TQSIM: A fast cycle-approximate processor simulator based on QEMU

https://doi.org/10.1016/j.sysarc.2016.04.012Get rights and content

Abstract

Timing simulation of a processor is a key enabling technique to explore the design space of system architecture or to develop the software without an available hardware. We propose a fast cycle-approximate simulation technique for modern superscalar out-of-order processors. The proposed simulation technique is designed in two parts; the front-end provides correct functional execution of the guest application, and the back-end provides a timing model. For the back-end, we developed a novel processor timing model that combines a simple-formula-based analytical model and a scheduling analysis of sampled traces so as to boost up the simulation speed with minimal accuracy loss. Attached with a cache simulator, a branch predictor, and a trace analyzer, the proposed technique is implemented over the popular and portable QEMU emulator, so named TQSIM (Timed QEMU-based SIMulator). Sacrificing around 8 percent of the accuracy, TQSIM enables one or two orders of magnitude faster simulation than a reference cycle-accurate simulation when the target architecture is an ARM Cortex A15 processor. TQSIM is an open-source project currently available online.

Introduction

Simulation is one of the most critical techniques to facilitate the computer architecture design and the application development without using a real hardware [1]. A cycle-accurate simulator has been widely used to validate a target architecture at the cycle level. The cycle-accurate simulator focuses on the accuracy to predict the performance of the target architecture precisely, updating values of all the state elements of the machine at every clock cycle. Unfortunately, such high accuracy comes at the price of high development cost and long simulation time; It is known that single-core cycle-accurate simulators typically run at 0.01 to 0.3 million instructions per second (MIPS) which means that it would take several days of simulation time to simulate a couple of minutes of simulated time. Moreover, the simulation speed is degraded even more as the architectural complexity and the number of processors increase in a system.

The simulation speed is sometimes prioritized over the simulation accuracy. One case is a microprocessor or system level design space exploration. To compare the performance of several candidate architectures, fast simulation is necessary to simulate all of possible candidates. Another case is software development in the hardware/software codesign methodology.

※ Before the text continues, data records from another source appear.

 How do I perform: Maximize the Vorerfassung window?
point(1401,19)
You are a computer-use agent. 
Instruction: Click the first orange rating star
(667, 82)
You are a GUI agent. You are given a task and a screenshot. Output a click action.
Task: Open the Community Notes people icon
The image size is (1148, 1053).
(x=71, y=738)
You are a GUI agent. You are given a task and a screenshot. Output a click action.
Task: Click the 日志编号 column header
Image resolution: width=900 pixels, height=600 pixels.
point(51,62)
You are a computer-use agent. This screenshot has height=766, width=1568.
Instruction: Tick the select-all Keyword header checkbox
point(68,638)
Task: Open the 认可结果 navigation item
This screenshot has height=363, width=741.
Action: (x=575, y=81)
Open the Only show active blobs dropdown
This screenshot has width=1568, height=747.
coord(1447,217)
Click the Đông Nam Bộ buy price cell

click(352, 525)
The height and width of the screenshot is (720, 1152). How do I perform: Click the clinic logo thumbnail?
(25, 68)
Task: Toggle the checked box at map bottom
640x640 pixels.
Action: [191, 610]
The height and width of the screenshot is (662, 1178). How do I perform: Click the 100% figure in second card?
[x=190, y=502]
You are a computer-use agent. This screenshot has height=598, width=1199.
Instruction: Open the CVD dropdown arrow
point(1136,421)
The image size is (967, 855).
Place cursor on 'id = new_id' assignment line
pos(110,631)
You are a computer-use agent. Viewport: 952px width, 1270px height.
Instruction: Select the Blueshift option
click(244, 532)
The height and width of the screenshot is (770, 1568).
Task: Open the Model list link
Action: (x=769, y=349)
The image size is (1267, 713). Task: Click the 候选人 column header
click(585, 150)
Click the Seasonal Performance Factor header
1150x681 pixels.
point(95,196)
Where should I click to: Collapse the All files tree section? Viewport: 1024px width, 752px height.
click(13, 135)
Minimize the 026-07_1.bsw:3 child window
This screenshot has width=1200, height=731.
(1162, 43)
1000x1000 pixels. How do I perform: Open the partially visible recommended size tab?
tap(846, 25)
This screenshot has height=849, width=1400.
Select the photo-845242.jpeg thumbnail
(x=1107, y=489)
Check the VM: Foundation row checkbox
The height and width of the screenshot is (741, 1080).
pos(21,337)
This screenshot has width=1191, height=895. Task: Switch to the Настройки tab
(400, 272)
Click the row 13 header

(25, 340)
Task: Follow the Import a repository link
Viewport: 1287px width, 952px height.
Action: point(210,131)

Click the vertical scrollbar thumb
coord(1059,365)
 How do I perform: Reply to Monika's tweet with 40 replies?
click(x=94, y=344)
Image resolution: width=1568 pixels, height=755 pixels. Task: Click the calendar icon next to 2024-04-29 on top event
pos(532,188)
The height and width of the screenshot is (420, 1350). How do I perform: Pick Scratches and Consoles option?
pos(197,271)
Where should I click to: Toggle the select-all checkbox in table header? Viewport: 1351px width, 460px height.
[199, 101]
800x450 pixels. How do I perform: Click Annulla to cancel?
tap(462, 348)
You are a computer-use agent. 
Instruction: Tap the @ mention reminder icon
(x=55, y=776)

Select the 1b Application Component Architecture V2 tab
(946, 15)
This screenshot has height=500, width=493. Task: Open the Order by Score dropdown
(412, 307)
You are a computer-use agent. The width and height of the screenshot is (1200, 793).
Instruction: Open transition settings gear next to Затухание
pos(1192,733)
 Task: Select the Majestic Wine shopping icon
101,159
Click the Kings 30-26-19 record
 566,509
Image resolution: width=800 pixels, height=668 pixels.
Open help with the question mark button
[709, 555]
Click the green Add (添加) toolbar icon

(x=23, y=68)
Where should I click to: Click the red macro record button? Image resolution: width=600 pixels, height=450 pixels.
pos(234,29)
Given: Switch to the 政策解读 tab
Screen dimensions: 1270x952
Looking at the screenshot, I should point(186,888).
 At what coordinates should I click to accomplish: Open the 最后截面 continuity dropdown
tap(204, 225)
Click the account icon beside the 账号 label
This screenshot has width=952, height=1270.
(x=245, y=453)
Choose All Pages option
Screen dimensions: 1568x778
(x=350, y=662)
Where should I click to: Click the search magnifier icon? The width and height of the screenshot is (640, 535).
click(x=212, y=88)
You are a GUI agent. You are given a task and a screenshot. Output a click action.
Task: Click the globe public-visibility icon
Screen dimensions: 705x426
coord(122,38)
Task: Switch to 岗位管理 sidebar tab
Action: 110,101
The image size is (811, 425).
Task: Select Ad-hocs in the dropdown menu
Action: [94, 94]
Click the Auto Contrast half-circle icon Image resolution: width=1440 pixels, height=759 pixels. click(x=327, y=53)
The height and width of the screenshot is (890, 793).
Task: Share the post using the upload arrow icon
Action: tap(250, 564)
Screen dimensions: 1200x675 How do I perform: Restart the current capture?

In this case, an application program has to be executed repetitively for software development and debugging, so simulation speed is a crucial factor that affects the productivity of software design. However, a certain level of accuracy is supposed to be guaranteed even in those cases. For example, accurate timing information about the events of each processor is essential to perform communication and synchronization of a multi-processor system.

Although recent CPU designs rely on multicore/multiprocessor designs to expose task-level parallelism, the reuse of the existing processor simulators with minor modification can save considerable development time and effort. Hence, many existing parallel simulation frameworks, such as MCEmu [2], Graphite [3], and HSIM [4], integrate existing single processor simulators or instruction set simulators (ISSs) to perform multicore/multiprocessor simulation. Thus improved single-core simulation performance is a key to make the simulation of larger multicore systems viable. Compromising the simulation speed and cycle accuracy becomes more challenging as the number of processors increases.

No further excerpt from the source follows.